Categorical variables are reported as frequencies (%), and continuous variables are reported as mean ± SD. BMI—body mass index; SBP—systolic blood pressure; DBP—diastolic blood pressure; FBG—fasting blood glucose; HbA1c—glycosylated hemoglobin; HDL-C—high-density lipoprotein cholesterol; LDL-C—low-density lipoprotein cholesterol; AST—aspartate transaminase; ALT—alanine aminotransferase; gamma-GTP—glutamyl transpeptidase; BUN—blood urea nitrogen; TSH—thyroid stimulating hormone; FVC—forced vital capacity; FEV1—forced expiratory volume in 1 s; FEF25–75—forced expiratory flow at 25% and 75% of vital capacity; PEFR—peak expiratory flow rate.

Figure 2 shows the effects of each variable on diabetes prediction and lists the top 20 variables in decreasing order of importance. FBG and HbA1c achieved remarkable importance among all the variables, followed by the family history of diabetes, age, waist–hip ratio, triglyceride, TSH, HDL-C, FVC, etc. The mean SHAP values of FBG and HbA1c were four and three times those of the third-ranked variable, family history of diabetes (0.963 for FBG, 0.761 for HbA1c, and 0.244 for the family history of diabetes). All four measurements of the pulmonary function test, FVC, PEFR, FEF 2575%, and FEV1, were included among the top 20 important variables.

Figure 2.

Figure 2

Variable importance in the XGBSE diabetes risk prediction models using the Shapley additive explanations (SHAP) approach. HbA1c—glycosylated hemoglobin; TSH—thyroid stimulating hormone; HDL—high-density lipoprotein; FVC—forced vital capacity; BMI—body mass index; PEFR—peak expiratory flow rate; FEF—forced expiratory flow; GTP—glutamyl transpeptidase; Hb—hemoglobin; ALT—alanine aminotransferase; FEV1—forced expiratory volume in 1 s; SHAP—Shapley additive explanations.

Table 2 shows the performance parameters of several different prediction models that determined the existence of diabetes for the 9-year period. All seven models showed high accuracies; all accuracy values exceeded 0.9. The sensitivities were high, but the specificities were low as a result of the trade-off relationship between sensitivity and specificity. The AUROC ranged from a minimum of 0.524 in the random forest model with a missing value imputation by median to a maximum of 0.623 in the XGBoost model without missing value imputation.

Table 2.

Performance parameters of diabetes prediction models.
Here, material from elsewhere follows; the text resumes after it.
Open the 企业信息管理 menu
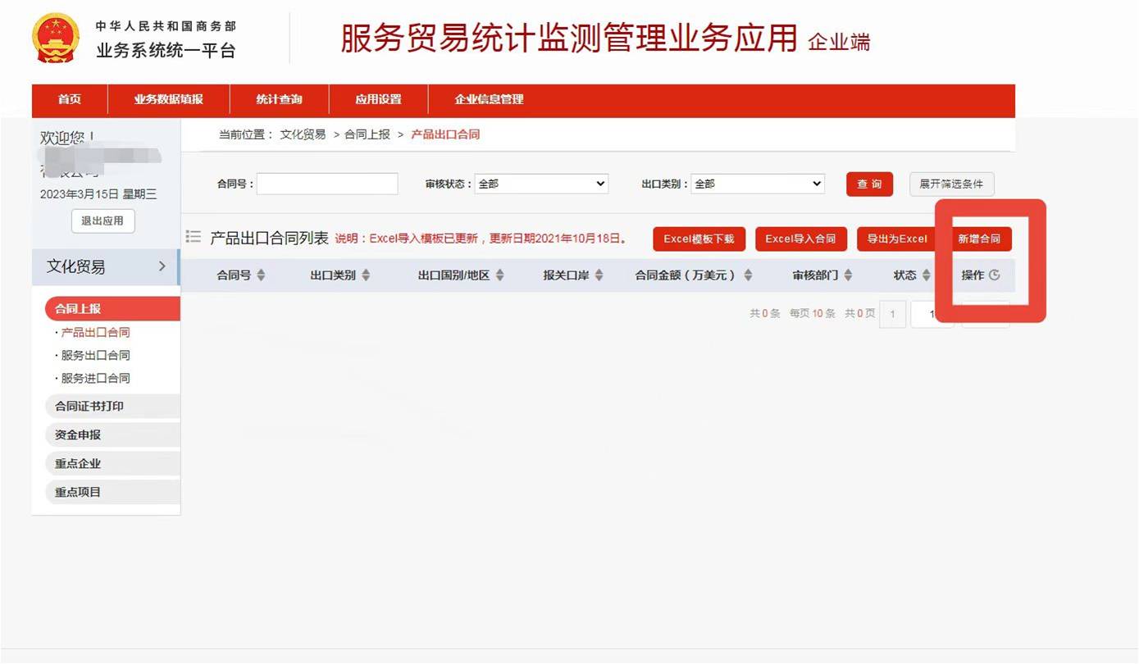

AUROC Sensitivity Specificity PPV NPV Accuracy
Logistic regression MI by Median 0.547 0.964 0.529 0.996 0.098 0.960
Decision tree MI by Median 0.590 0.967 0.582 0.994 0.186 0.962
No MI 0.598 0.968 0.556 0.993 0.204 0.962
Random Forest MI by Median 0.524 0.962 0.696 0.999 0.050 0.961
No MI 0.530 0.962 0.756 0.999 0.061 0.962
XGBoost MI by Median 0.616 0.969 0.646 0.994 0.237 0.964
No MI 0.623 0.970 0.690 0.995 0.250 0.966

AUROC—area under the receiver operating characteristic curve; NPV—negative prediction value; PPV—positive prediction value; MI—missing value imputation.

Table 3 shows the performance parameters of the XGBSE models, which determined the existence of diabetes in each corresponding period from 2 years to 9 years. The XGBSE models yielded remarkably high AUROCs; each model achieved an AUROC exceeding 0.9. Among them, the 9-year prediction XGBSE model had the highest AUROC of 0.955. The sensitivity of our XGBSE models for the standard threshold value of 0.5 ranged between 0.090 and 0.818, whereas the specificity ranged between 0.917 and 0.999. The models for longer-term predictions achieved higher sensitivity values. We lowered the threshold to 0.25 to increase sensitivity; subsequently, the sensitivity changed from 0.090 to 0.326 and from 0.818 to 0.934 for the 2- and 9-year prediction models, respectively. The specificity range decreased from between 0.917 and 0.999 to between 0.792 and 0.992. When the XGBSE model was compared with the Cox regression model, C-indexes of 0.934 and 0.921 were obtained for the XGBSE and the Cox regression model, respectively.

Table 3.

Diabetes risk prediction model performance evaluation parameters by XGBoost Survival Embedding method.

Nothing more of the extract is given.